Tres días permanecí al lado de tan elegante dama, casada con un importante cargo del gobierno, se encontraba entusiasmada admirando día tras día el imponente edificio del Taj Mahal. Nos aprendimos de memoria su historia y la de la sociedad en que se encontraban cuando se construyó. La caída del Emperador y el dolor por la pérdida de su amada, motivo por el cual decidió construir aquella maravilla. Durante esos días nos hicimos buenos amigos, tanto que pude sincerarme y contarle mi historia de cómo había llegado a Agra.
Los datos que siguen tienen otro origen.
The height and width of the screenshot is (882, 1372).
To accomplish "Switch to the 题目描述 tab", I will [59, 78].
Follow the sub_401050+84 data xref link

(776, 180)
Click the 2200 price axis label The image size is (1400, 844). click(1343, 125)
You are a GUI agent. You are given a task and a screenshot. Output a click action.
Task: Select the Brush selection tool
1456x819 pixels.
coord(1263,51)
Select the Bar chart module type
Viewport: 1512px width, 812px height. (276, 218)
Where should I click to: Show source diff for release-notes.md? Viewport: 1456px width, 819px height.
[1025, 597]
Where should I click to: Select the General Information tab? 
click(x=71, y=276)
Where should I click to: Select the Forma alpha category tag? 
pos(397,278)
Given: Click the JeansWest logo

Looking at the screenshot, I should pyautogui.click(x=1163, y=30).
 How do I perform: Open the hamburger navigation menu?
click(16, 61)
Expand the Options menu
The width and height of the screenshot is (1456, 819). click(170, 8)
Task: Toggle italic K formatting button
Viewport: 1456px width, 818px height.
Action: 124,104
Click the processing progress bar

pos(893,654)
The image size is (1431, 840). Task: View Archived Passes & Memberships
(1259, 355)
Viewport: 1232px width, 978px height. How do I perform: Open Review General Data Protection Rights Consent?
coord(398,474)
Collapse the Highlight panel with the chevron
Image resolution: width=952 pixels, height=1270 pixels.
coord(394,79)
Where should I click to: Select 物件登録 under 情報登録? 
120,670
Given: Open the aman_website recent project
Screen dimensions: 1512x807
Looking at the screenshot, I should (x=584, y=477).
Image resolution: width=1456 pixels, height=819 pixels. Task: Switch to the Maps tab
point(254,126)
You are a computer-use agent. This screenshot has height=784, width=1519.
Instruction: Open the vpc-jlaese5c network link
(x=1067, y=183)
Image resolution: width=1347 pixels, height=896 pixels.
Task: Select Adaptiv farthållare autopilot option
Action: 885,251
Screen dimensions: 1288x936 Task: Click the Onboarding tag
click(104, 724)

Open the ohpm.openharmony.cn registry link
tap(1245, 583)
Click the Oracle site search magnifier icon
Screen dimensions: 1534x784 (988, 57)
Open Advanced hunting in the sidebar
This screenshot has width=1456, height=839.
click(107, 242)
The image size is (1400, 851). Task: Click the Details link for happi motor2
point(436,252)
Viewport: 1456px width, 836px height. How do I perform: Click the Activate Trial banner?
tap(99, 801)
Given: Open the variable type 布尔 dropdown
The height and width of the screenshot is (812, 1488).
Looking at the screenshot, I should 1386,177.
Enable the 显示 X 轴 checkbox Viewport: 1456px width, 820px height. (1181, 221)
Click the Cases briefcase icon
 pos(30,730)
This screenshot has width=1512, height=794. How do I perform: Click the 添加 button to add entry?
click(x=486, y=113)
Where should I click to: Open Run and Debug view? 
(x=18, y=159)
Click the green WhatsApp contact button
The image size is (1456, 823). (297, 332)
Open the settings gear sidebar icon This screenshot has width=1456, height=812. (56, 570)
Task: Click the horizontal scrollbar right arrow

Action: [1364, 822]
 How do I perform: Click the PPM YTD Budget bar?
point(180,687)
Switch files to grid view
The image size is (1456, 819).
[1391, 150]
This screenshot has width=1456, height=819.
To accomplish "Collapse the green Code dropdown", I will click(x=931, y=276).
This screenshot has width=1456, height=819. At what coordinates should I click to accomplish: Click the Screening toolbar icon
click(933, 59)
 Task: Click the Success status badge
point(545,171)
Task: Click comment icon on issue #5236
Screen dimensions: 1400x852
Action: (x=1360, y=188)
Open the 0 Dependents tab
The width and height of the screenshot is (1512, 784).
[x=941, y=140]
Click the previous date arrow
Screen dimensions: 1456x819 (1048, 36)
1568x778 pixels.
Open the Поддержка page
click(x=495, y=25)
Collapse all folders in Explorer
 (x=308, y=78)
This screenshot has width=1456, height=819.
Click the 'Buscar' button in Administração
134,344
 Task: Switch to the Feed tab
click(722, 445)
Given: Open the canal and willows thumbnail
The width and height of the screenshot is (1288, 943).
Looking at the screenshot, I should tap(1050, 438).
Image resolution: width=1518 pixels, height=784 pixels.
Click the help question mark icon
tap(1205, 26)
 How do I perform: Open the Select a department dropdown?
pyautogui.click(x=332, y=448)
Apenada por mi situación prometió ayudarme, aconsejándome que hasta no tener papeles oficiales de residencia, no me moviera de allí y aprovechara el tiempo siendo guía de extranjeros en las visitas al Taj Mahal, ya que su encanto y su historia me habían cautivado.

Así hice, durante quince años fui guía de turistas y un habitante más en Agra. Acabé llevando turbante y de tanto pasearme al sol mi tono de piel comenzó a ser más oscuro, si bien mis ojos seguían siendo marrones, no negros como los de allí. Los papeles al final llegaron, me había nacionalizado hindú.

Ahora me llamo Mhiska Devendra, y puedo pasear tranquilamente por las calles del castizo Madrid, visto, me muevo y tengo acento hindú, y de lo ahorrado en estos años, he podido alquilar un local donde regento un restaurante de comida india, muy visitado y comentado en las mejores guías. Pero en cuanto veo aparecer a alguien con pinta de mafioso, me escondo, quiero vivir tranquilo y dichoso en mi barrio.